━━━ THE DATA ━━━

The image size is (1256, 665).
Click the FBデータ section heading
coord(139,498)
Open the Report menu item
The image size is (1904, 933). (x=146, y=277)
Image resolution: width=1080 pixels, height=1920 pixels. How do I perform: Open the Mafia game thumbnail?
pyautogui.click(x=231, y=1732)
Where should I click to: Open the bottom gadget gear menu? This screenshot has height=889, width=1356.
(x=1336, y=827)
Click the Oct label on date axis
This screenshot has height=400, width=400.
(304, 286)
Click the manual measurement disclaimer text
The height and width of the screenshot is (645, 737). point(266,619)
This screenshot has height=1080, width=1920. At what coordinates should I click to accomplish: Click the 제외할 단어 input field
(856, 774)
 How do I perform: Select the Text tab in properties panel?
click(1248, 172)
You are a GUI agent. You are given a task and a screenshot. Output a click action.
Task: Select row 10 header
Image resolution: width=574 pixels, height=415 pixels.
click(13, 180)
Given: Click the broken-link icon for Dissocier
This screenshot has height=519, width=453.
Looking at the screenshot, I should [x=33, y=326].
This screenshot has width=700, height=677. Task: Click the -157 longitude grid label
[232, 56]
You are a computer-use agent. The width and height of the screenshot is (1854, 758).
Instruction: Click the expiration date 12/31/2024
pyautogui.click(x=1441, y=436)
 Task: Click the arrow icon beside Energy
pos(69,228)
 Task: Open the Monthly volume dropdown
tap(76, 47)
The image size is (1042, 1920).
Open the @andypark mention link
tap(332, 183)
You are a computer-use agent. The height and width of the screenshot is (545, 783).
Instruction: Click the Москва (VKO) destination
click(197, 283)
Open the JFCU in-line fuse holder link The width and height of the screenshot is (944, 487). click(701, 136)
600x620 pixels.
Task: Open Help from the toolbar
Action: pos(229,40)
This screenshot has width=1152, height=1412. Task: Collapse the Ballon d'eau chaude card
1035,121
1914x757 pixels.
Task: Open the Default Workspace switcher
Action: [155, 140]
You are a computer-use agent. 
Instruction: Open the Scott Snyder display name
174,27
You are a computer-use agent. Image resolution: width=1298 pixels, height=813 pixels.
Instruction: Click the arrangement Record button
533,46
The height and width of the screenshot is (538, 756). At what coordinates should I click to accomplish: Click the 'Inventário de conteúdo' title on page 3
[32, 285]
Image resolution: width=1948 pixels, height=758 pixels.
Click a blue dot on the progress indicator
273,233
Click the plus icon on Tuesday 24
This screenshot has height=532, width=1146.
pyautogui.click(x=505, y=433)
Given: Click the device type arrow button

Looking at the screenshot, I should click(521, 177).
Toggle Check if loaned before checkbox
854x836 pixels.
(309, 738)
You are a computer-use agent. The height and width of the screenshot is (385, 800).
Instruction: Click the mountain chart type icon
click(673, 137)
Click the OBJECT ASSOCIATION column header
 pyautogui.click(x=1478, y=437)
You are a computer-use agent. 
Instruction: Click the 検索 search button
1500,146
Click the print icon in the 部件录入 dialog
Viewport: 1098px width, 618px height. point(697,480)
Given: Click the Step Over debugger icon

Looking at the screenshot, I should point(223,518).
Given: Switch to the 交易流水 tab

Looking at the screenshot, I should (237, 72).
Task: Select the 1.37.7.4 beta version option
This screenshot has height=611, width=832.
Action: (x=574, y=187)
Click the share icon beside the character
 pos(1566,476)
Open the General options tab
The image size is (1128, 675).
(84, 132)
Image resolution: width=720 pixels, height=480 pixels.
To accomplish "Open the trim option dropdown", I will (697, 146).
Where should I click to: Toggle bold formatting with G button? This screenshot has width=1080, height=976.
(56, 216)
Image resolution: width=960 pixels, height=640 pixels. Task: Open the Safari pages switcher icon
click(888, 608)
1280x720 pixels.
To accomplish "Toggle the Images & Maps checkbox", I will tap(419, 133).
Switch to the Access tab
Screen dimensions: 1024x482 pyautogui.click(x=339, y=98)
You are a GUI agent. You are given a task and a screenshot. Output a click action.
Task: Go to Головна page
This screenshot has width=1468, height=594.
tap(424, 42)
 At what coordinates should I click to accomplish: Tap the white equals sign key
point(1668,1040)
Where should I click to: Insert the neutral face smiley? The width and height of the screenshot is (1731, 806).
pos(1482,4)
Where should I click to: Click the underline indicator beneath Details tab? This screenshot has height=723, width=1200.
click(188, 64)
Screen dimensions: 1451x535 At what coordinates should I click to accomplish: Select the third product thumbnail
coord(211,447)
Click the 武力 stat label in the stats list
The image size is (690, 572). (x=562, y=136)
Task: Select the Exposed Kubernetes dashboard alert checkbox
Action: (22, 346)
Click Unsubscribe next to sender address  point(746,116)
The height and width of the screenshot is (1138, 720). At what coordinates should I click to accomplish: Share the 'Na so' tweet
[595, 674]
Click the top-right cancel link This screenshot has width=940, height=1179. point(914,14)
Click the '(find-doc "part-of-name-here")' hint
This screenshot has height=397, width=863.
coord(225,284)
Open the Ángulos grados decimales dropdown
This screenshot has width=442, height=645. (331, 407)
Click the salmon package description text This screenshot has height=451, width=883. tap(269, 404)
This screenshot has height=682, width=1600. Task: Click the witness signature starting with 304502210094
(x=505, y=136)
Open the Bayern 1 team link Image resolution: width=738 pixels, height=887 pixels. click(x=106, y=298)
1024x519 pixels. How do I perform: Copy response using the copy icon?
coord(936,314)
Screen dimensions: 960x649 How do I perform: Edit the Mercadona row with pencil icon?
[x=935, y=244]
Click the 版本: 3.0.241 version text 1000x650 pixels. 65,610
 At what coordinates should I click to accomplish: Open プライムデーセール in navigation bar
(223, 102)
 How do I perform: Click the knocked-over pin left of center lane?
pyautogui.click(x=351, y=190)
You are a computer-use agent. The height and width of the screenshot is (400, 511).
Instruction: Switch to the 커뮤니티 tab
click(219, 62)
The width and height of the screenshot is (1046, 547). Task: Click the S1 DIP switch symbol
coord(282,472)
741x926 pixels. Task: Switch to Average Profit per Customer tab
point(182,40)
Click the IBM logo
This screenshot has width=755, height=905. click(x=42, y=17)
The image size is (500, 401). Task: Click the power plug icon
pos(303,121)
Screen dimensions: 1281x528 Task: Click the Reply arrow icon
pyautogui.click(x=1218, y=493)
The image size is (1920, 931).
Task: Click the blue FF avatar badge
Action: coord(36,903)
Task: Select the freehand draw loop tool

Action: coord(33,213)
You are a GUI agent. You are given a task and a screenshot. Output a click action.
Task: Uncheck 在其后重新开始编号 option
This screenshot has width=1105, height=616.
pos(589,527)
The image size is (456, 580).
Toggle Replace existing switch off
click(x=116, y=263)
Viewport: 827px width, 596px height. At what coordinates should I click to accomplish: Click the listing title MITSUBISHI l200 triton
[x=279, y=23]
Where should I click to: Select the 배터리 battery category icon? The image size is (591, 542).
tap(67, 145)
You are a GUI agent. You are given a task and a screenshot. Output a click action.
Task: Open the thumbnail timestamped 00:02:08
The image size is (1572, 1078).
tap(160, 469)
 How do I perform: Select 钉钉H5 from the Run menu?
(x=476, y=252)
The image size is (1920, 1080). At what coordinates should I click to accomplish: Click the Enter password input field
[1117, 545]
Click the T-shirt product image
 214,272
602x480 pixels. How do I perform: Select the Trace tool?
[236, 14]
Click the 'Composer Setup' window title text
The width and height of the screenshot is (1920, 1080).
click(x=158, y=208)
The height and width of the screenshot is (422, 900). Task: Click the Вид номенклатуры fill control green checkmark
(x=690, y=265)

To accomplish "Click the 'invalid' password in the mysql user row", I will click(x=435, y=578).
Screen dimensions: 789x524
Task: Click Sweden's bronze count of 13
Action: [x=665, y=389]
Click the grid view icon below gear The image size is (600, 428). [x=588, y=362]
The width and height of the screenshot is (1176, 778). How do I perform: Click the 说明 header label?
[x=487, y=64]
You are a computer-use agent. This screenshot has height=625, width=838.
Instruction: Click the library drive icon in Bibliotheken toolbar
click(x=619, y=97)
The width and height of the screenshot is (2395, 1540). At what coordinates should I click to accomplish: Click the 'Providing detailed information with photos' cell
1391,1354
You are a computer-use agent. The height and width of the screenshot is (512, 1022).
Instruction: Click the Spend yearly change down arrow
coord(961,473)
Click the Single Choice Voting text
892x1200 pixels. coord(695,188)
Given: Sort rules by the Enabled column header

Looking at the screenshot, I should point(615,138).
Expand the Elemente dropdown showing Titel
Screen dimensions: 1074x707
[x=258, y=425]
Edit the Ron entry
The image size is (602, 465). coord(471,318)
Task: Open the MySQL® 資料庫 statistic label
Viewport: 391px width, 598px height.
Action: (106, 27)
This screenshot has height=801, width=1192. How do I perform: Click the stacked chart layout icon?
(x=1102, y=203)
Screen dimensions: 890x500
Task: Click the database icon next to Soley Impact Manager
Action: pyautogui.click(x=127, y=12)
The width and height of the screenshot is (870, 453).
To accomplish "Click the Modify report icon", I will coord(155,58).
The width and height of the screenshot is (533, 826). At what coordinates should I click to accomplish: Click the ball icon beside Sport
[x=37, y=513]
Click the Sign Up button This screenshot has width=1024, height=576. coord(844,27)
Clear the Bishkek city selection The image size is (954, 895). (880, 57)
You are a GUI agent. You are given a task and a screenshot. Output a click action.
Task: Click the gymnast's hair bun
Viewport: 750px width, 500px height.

━━━

*WORK INSTRUCTIONS*: Using the records above, find and show each line with the string "version".

*OUTPUT BELOW*:
Task: Select the 1.37.7.4 beta version option
Click the 版本: 3.0.241 version text 1000x650 pixels. 65,610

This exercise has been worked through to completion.